Design efficient stored procedures

Source: Internet
Author: User

 

Design background

Due to historical reasons, the data volume in the online database environment is huge, and many tables with more than 10 million levels or even hundreds of millions are generated. The goal is to make n associated tables use a source table as the base table. Data is moved and archived. Here we use N as an example. N is 50, and each table has 5000 million data.

Worst-performing SQL evolution objective

2. The keyname field has the same meaning and name. the first 500 pieces of data that are not in the bug02 table are retrieved from the bug01 table.

Worst performance:

?
SELECT
TOP
500 a.KeyName FROM
bug01 a LEFT
JOIN
bug02 b on
a.KeyName = b.KeyName  WHERE
(a.KeyName
not in
(select
distinct
b.KeyName From
bug02))  ORDER
BY
a.KeyName asc

The evolutionary body is revealed at the end of the article

Detailed Design

Problem: Performance Security fault tolerance

Why is the process so designed? It will be explained below

Step 1 filter source table data

There is nothing to say about this part. You can set different filtering rules based on your own business scenarios.

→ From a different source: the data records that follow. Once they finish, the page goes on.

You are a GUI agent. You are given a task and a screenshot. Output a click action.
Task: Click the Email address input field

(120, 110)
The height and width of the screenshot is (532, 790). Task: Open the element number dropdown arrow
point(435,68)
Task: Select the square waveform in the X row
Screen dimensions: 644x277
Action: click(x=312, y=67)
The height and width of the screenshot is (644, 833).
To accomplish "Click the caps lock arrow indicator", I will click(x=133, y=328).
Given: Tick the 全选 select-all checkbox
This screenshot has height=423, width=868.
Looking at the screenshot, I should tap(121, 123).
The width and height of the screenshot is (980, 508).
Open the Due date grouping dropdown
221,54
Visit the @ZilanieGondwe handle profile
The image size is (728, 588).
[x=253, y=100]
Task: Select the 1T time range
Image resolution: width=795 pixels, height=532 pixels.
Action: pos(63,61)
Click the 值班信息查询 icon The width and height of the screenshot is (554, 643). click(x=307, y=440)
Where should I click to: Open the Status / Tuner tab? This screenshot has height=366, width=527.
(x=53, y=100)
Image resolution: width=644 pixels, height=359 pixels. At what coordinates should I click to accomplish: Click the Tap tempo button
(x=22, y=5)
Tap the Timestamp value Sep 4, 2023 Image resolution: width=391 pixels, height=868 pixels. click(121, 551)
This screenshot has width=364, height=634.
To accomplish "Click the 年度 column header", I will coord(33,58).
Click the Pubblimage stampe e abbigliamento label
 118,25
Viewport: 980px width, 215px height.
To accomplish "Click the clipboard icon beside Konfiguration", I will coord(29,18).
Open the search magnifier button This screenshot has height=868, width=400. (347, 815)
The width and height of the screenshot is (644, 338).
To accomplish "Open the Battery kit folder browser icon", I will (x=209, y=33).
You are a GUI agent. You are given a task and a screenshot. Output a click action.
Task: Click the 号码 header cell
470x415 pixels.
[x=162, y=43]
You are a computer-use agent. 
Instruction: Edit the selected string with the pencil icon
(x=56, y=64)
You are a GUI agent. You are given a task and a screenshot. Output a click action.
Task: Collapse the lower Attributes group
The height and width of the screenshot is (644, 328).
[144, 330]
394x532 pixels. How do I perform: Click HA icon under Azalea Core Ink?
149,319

Step 2. source table data copy

The entry point of the program must be the source table, and the content in the extension table is expanded based on the source table as the key. Then how to do this expansion process.

First, determine some concepts about the hierarchical relationships in the 50 tables. There may be only 10 tables directly associated with the source table key.

For example, if I count the details of all libraries in the city, we use the library as the source table. The bookshelves, addresses, and member information associated with the library. In this case, the information in 3 is divided into a level table.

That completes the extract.